On October 2, 2018 – the 5th Anniversary of International Wrongful Conviction Day – Innocence Canada client O’Neil Blackett had his name cleared after a long painful 17-year wait.

On a cloudy, rainy Tuesday O’Neil entered a courtroom at 361 University Avenue in Toronto with his lawyer, Innocence Canada co-founder James Lockyer. Many of O’Neil’s close friends were present to hear the announcement that the charges against O’Neil had been withdrawn.

O’Neil is the 22nd person whose name Innocence Canada has helped clear.

O’Neil was tragically another victim of the now disgraced former paediatric pathologist Charles Smith.

O’Neil Blackett’s nightmare began on February 10, 1999 when he was arrested for the murder of his friend’s daughter, 13-month-old Tamara who had passed away two days earlier while he was babysitting her. Tamara had intestinal and breathing problems and had been vomiting and losing weight prior to her death.
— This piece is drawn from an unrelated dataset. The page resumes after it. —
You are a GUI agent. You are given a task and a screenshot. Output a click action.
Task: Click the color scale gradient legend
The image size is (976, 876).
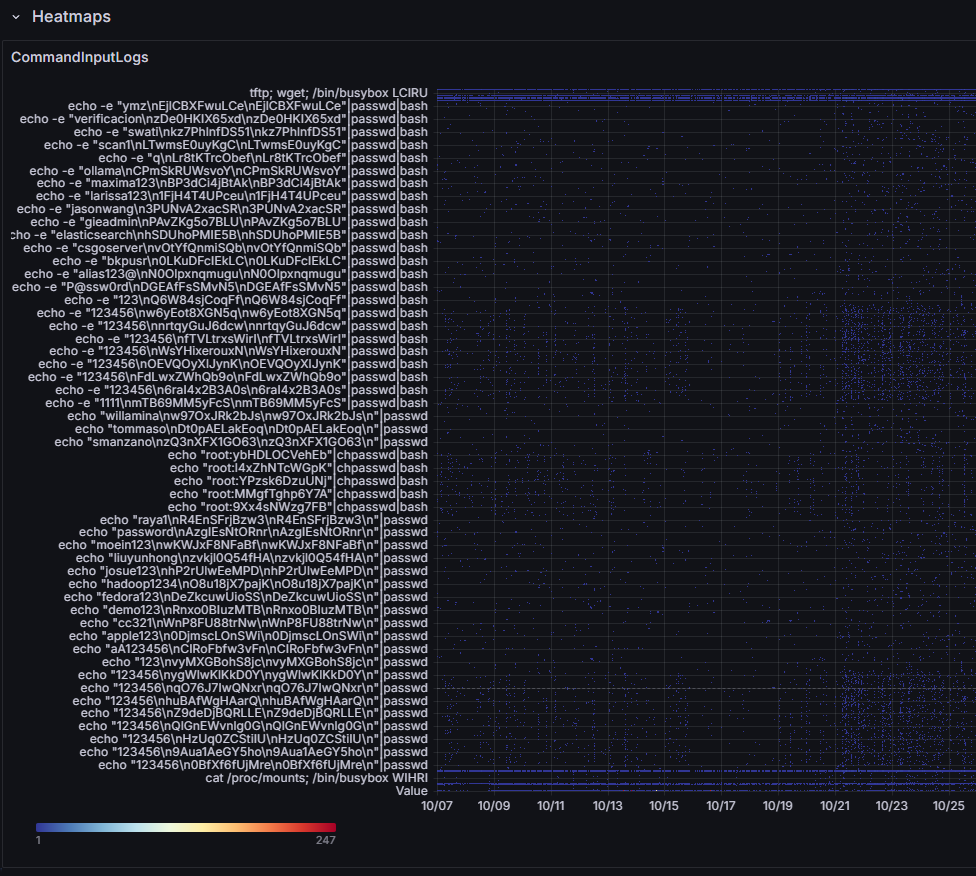point(186,827)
Charles Smith, revered at the time as the foremost expert on child deaths, conducted the autopsy and concluded that Tamara had not died of natural causes but had died due to strangulation or blunt force. O’Neil cooperated with authorities and consistently maintained that he had not caused Tamara’s death. However, after the testimony of Smith at his preliminary hearing, O’Neil accepted a manslaughter plea for fear of being convicted of murder. O’Neil had already served 15 months in pre-trial custody by the time he entered the plea in August 2001. He was sentenced to a further three years and three months. O’Neil did not appeal.
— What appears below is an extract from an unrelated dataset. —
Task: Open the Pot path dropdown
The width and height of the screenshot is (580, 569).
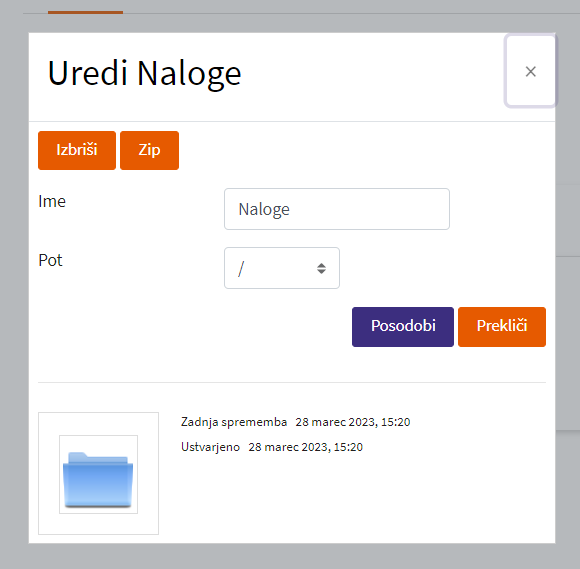Action: pos(282,268)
After being released in October 2003 on mandatory supervision, O’Neil found life very difficult in general, especially when looking for employment.

In 2005 the newly appointed Chief Coroner for Ontario Dr. Barry McLellan initiated a review known as the Chief Coroner’s Review that examined the work of Smith, in criminally suspicious deaths of children during the 1990’s. There had been expressions of concern about Smith’s professional competence in cases of sudden, unexpected deaths of children dating back as far as 1991.

Dr. Christopher Milroy, then the Chief Forensic Pathologist of the Department of Forensic Pathology and Legal Medicine in the United Kingdom was retained by the Office of the Chief Coroner to review Tamara’s case.

Dr. Milroy criticized and rejected Smith’s conclusion concerning the cause of Tamara’s death. He felt pathology could not provide a cause of death and that it should be classified as “unascertained”.

On September 15, 2009 Mr. Justice Rosenberg of the Ontario Court of Appeal granted O’Neil’s application for an extension of time to file an appeal of his conviction. James Lockyer filed a notice of appeal on behalf of O’Neil requesting that the guilty plea be set aside, and a new trial ordered on the charge of manslaughter.

Dr. Milroy provided a further opinion and Dr. Michael Shkrum, a Forensic Pathologist at the University Hospital of London, Ontario also provided an opinion. Their reports were received in February and April of 2013.

On May 17, 2017 the Crown consented to the appeal and agreed that O’Neil’s guilty plea should be set aside and that his request for a new trial on a charge of manslaughter be ordered.

Child death cases are extremely difficult and emotionally charged but thankfully O’Neil Blackett’s journey through the criminal justice system has come to a just conclusion without him or his family having to endure another trial.

O’Neil can now move forward and pursue his dreams, aspirations and goals that for far too long didn’t seem possible.